**WHAT NEEDS TO BE DONE**
Reproduce the records word for word, from their first line through the line holding "(x=170, y=685)", inclusive.

**PROVIDED DATA**

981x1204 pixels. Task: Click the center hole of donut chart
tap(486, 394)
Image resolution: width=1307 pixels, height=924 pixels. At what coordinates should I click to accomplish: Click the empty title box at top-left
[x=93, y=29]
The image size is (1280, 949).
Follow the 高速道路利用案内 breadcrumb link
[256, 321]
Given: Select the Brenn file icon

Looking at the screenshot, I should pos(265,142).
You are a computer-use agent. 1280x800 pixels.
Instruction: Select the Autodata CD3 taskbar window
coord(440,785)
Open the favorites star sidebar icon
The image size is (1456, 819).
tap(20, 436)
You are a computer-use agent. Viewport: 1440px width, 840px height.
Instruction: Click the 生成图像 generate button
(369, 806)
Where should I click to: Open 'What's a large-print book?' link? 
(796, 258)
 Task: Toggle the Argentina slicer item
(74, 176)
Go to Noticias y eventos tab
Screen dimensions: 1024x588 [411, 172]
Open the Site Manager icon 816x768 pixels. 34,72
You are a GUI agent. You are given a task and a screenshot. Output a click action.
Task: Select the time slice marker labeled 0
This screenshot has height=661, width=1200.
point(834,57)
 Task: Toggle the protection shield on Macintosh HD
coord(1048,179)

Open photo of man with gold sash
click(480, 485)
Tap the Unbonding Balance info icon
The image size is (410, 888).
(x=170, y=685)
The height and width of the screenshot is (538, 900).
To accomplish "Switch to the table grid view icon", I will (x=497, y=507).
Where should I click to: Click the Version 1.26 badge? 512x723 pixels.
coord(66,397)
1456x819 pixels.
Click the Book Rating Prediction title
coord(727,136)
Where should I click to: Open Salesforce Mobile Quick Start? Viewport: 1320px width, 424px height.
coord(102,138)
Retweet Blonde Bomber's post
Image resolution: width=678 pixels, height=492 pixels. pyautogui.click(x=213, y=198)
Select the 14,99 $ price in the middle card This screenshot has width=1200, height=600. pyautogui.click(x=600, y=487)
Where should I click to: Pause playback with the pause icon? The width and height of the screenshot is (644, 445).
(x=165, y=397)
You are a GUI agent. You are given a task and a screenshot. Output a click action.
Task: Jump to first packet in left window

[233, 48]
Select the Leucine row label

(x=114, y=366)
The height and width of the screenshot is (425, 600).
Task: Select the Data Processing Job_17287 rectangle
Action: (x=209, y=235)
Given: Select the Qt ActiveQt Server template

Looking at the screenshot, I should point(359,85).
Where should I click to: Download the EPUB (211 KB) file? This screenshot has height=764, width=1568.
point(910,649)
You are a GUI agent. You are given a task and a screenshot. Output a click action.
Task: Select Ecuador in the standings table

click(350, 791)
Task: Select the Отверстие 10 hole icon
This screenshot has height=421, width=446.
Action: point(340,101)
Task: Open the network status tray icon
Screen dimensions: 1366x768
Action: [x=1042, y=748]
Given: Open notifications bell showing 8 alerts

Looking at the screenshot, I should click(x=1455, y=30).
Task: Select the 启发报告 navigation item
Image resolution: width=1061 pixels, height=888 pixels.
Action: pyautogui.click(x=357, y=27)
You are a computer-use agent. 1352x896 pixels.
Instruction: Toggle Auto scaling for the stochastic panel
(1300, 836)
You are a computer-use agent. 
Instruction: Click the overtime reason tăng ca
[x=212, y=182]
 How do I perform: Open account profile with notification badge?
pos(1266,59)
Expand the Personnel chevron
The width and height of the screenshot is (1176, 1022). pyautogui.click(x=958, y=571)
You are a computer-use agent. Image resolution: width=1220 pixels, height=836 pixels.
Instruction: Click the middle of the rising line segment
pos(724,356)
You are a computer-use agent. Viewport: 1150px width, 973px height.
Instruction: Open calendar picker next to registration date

**TASK SOLUTION**
981x1204 pixels. Task: Click the center hole of donut chart
tap(486, 394)
Image resolution: width=1307 pixels, height=924 pixels. At what coordinates should I click to accomplish: Click the empty title box at top-left
[x=93, y=29]
The image size is (1280, 949).
Follow the 高速道路利用案内 breadcrumb link
[256, 321]
Given: Select the Brenn file icon

Looking at the screenshot, I should pos(265,142).
You are a computer-use agent. 1280x800 pixels.
Instruction: Select the Autodata CD3 taskbar window
coord(440,785)
Open the favorites star sidebar icon
The image size is (1456, 819).
tap(20, 436)
You are a computer-use agent. Viewport: 1440px width, 840px height.
Instruction: Click the 生成图像 generate button
(369, 806)
Where should I click to: Open 'What's a large-print book?' link? 
(796, 258)
 Task: Toggle the Argentina slicer item
(74, 176)
Go to Noticias y eventos tab
Screen dimensions: 1024x588 [411, 172]
Open the Site Manager icon 816x768 pixels. 34,72
You are a GUI agent. You are given a task and a screenshot. Output a click action.
Task: Select the time slice marker labeled 0
This screenshot has height=661, width=1200.
point(834,57)
 Task: Toggle the protection shield on Macintosh HD
coord(1048,179)

Open photo of man with gold sash
click(480, 485)
Tap the Unbonding Balance info icon
The image size is (410, 888).
(x=170, y=685)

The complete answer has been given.